Carry With Us

by fluffernutter8



Category: Captain America (Movies), Marvel Cinematic Universe
Genre: F/M, Post-Avengers: Endgame (Movie), Steggy Week 2019
Language: English
Status: Completed
Published: 2019-07-21
Updated: 2019-07-21
Packaged: 2020-07-09 16:44:14
Rating: General Audiences
Warnings: No Archive Warnings Apply
Chapters: 1
Words: 1,207
Publisher: archiveofourown.org
Story URL: https://archiveofourown.org/works/19891057
Author URL: https://archiveofourown.org/users/fluffernutter8/pseuds/fluffernutter8
Summary: Steve misplaces something.





	Carry With Us

Maybe it happens when they donate a pile of clothes to the Goodwill, or maybe it’s when, searching for his housekeys, he desperately dumps onto the doorstep everything he’s carrying so he can unlock the door for the seven-year-old dancing in distress for the bathroom beside him. It doesn’t really matter how it happens because the outcome is the same: one afternoon he reaches a hand into his pocket and realizes that his compass is missing.

He hasn’t really contemplated it in a long while but he still likes to carry it, to transfer it from one pair of pants to the next, to run a thumb over it every so often. It was a particular companion for years in a way that nothing else could be, a bittersweet reminder of what could have been, a staunch and expectant reminder of who he is, who he’s always been.
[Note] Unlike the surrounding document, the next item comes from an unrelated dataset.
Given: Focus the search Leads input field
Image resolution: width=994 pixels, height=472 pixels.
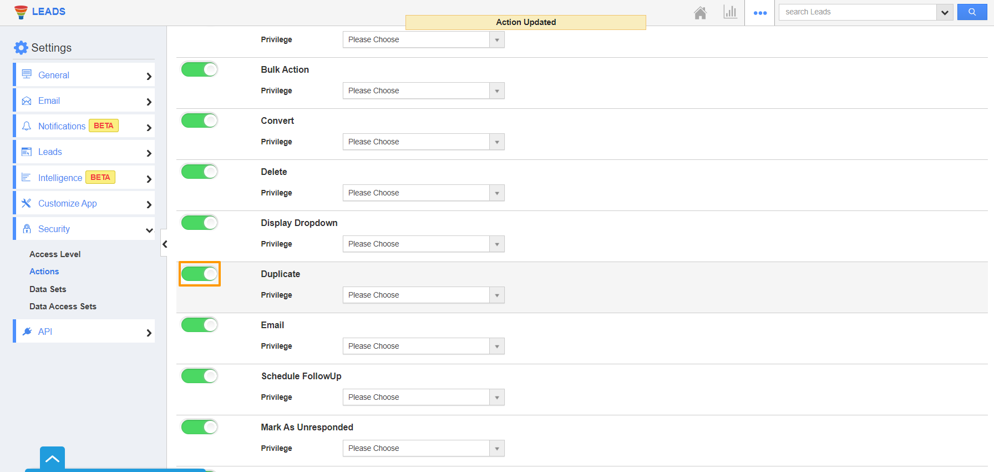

The familiar feeling of the metal was comforting and constant the way his wedding ring is now. That he allowed it to disappear shakes him nearly as much as the fact that it is gone.

Each day while Peggy is at work and the kids are at school, he tears apart the house. He checks beneath each piece of furniture and cleans out the entire refrigerator, as if he might find it hiding behind the mustard and next to the lettuce that should have been thrown out two weeks ago. He takes apart the washer and dryer, wondering if it might have gotten stuck somewhere inside. (It isn’t anywhere in there that he can find; he’s grateful that Peggy doesn’t usually venture into the laundry room and none of the kids desperately need some particular item of clothing because the things are dismantled for three days before the repairman comes out to put them back together.)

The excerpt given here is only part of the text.